Specifically, a first device and a second device which are co-located on the same platform collect images for the same scene, in one case, the first device can rotate relative to the platform when the images are collected, the second device is fixed relative to the platform when the images are collected, the first image is a partial image collected in the rotation process of the first device, and the second image is a panoramic image collected by the second device, and according to the embodiment of the invention, the partial image collected by the first device in the rotation process can be mapped into the panoramic image, so that the finally obtained panoramic image is clearer; in another case, the focal length of the first device is variable when the image is acquired, the focal length of the second device is fixed when the image is acquired, the first image is an image acquired in the focal length change process of the first device, and the second image is an image acquired by the second device. Alternatively, the first device may be a ball machine, for example, and the second device may be a bolt machine, for example.

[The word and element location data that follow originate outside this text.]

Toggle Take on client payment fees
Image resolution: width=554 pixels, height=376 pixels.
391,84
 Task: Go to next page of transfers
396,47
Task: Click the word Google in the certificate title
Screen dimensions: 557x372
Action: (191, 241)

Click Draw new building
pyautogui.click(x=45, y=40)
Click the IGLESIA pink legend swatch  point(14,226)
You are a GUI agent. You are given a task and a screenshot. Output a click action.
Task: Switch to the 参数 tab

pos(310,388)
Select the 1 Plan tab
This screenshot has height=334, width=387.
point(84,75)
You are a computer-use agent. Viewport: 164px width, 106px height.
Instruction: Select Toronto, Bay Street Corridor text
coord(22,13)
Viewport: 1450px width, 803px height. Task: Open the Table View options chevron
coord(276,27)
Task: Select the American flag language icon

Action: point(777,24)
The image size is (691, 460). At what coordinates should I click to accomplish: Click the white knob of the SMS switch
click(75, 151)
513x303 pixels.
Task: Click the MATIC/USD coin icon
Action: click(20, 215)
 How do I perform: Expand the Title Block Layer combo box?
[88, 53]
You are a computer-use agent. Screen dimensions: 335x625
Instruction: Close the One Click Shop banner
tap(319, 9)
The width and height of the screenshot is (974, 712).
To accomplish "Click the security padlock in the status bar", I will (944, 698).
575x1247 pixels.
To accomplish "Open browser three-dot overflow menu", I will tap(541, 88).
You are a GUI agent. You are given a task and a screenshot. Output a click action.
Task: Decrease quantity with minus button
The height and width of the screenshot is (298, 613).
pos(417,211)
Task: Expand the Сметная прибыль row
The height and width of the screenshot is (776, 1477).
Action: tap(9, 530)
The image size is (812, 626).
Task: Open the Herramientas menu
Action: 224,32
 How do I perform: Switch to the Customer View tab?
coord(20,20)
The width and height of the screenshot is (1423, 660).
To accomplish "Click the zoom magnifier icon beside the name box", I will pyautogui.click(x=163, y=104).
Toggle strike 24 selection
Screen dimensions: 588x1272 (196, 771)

In one embodiment, the first neural network includes at least a plurality of cascaded convolutional layers;

And respectively extracting the features of the first image and the second image through cascaded convolution layers, wherein each convolution layer outputs a corresponding feature map, and the features in the feature maps output by the later convolution layers are more refined until each pixel feature can determine the corresponding M channel feature.

In one embodiment, each pixel feature in the M-channel feature map includes M channel features, and each channel feature corresponds to a class, and each class to which each pixel feature belongs is a class corresponding to one channel feature that meets a specified requirement in the pixel feature.

Referring to fig. 3, F1 is a first set of pixel features, each pixel feature including M channel features; f2 is a second set of pixel features, each pixel feature comprising M channel features. Each channel feature corresponds to a category in the M channel features, and may also characterize a confidence level that the pixel feature where the channel feature is located belongs to the category corresponding to the channel feature.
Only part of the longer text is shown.